Provided information START

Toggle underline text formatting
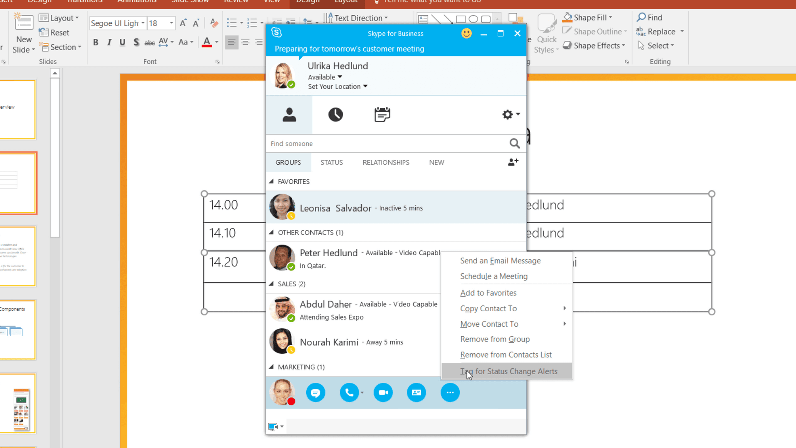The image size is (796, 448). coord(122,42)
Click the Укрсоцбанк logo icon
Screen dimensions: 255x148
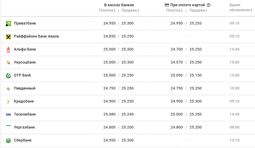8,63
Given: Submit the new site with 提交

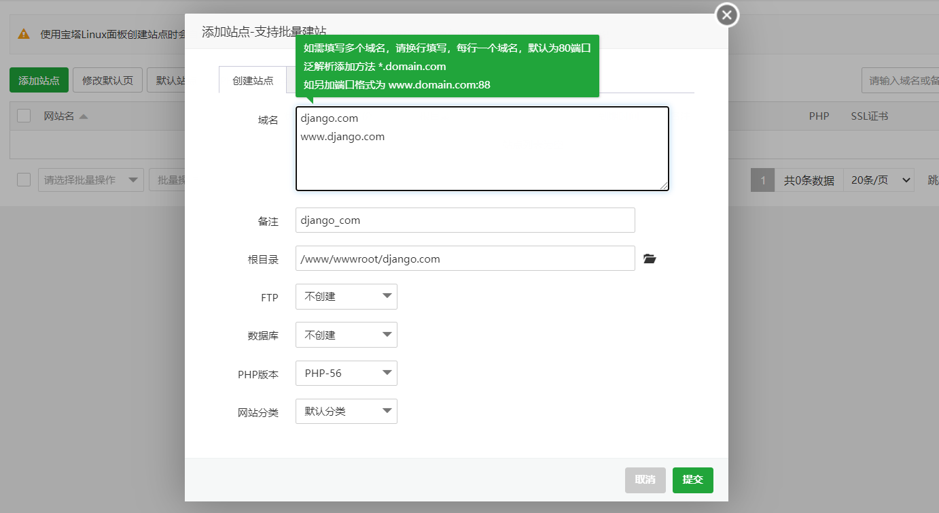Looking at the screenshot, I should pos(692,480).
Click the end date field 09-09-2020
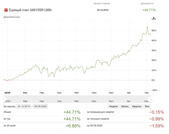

Provided information END
Provided information START

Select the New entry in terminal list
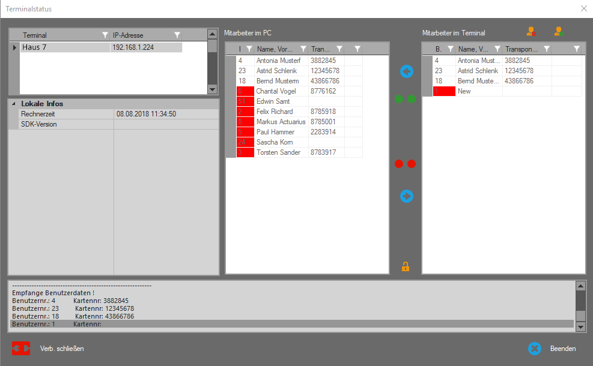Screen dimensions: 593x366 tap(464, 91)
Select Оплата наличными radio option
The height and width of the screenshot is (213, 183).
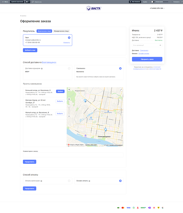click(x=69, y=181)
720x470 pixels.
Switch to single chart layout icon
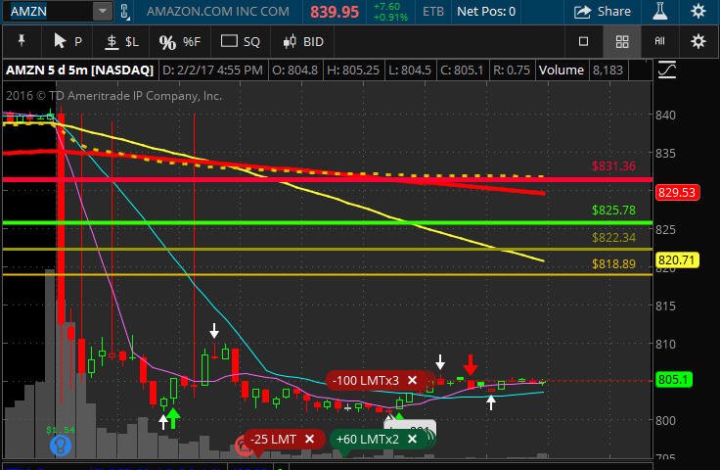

Provided information END
Provided information START

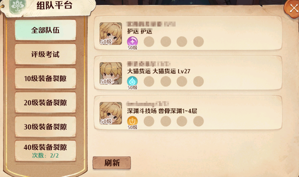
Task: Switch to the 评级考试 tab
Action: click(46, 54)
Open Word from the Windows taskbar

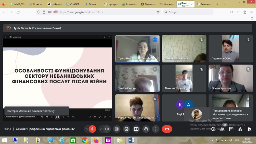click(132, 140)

Provided information END

### Activity
From the records above, transcribe without alteration every line from the one with "720x470 pixels." to the one with "Switch to single chart layout icon", inclusive.

### Solution below
720x470 pixels.
Switch to single chart layout icon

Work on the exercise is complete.